]> git.ipfire.org Git - thirdparty/zstd.git/commitdiff
added unit tests to ZSTD_compressSequencesAndLiterals()
authorYann Collet <cyan@fb.com>
Thu, 12 Dec 2024 00:13:22 +0000 (16:13 -0800)
committerYann Collet <cyan@fb.com>
Fri, 20 Dec 2024 18:36:58 +0000 (10:36 -0800)
seems to work as expected,
correctly control that `litSize` and `srcSize` are exactly correct.

doc/zstd_manual.html
lib/compress/zstd_compress.c
lib/zstd.h
tests/fuzzer.c

index eed24a7a1ea84f6ca39460f0d3f02a4848dc68ea..7cfeda22d365478e46e552aa309d66e7a85992f5 100644 (file)
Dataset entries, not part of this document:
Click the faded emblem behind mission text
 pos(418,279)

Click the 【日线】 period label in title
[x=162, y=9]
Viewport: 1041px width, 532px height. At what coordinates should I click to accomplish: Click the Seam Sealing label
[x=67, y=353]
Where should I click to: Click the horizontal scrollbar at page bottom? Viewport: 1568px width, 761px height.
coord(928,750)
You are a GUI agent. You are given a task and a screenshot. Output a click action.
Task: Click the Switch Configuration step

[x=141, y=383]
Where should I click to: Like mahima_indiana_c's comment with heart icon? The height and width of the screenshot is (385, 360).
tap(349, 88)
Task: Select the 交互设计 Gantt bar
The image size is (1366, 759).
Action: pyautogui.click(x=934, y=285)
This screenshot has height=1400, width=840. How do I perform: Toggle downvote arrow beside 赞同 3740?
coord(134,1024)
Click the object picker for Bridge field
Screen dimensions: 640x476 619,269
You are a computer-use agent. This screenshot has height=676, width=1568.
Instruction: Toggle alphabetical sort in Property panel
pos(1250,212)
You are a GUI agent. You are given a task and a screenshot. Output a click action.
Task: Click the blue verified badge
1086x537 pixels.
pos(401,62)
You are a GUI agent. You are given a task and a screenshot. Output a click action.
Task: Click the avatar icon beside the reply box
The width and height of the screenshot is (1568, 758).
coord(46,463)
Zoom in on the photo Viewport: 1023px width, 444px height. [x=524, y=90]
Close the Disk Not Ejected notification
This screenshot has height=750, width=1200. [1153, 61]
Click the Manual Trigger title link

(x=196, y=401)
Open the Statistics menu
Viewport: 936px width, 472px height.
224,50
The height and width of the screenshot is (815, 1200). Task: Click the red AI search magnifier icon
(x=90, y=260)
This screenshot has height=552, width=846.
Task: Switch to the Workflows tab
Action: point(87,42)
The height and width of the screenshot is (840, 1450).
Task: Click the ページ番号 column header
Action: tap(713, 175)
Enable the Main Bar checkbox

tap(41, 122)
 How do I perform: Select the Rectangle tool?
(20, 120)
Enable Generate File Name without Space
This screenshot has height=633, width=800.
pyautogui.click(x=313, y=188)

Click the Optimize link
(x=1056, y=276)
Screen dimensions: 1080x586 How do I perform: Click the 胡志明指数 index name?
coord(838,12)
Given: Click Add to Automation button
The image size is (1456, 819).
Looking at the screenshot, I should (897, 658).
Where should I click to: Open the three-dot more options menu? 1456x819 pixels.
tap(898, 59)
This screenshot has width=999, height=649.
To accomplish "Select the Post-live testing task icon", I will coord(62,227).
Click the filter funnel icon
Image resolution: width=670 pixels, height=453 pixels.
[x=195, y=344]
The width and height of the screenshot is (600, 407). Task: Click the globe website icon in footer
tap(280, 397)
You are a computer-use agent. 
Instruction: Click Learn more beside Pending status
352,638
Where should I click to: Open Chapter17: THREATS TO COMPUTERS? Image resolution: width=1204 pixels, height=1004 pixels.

@@ -1422,7 +1422,7 @@ ZSTD_compressSequencesAndLiterals(ZSTD_CCtx* cctx,
  This can be useful if the process generating the sequences also happens to generate the buffer of literals,
  thus skipping an extraction + caching stage.
  It's essentially a speed optimization when the right conditions are met,
- but it also includes so following limitations:
+ but it also is restricted by the following limitations:
  - Only supports explicit delimiter mode
  - Not compatible with frame checksum, which must disabled
  - Can fail when unable to compress sufficiently
index d7ee68060deac6833e079efb67b86db3c5b80598..bb92bd1ffc01350f2b1ede9d3c843fe1f429469e 100644 (file)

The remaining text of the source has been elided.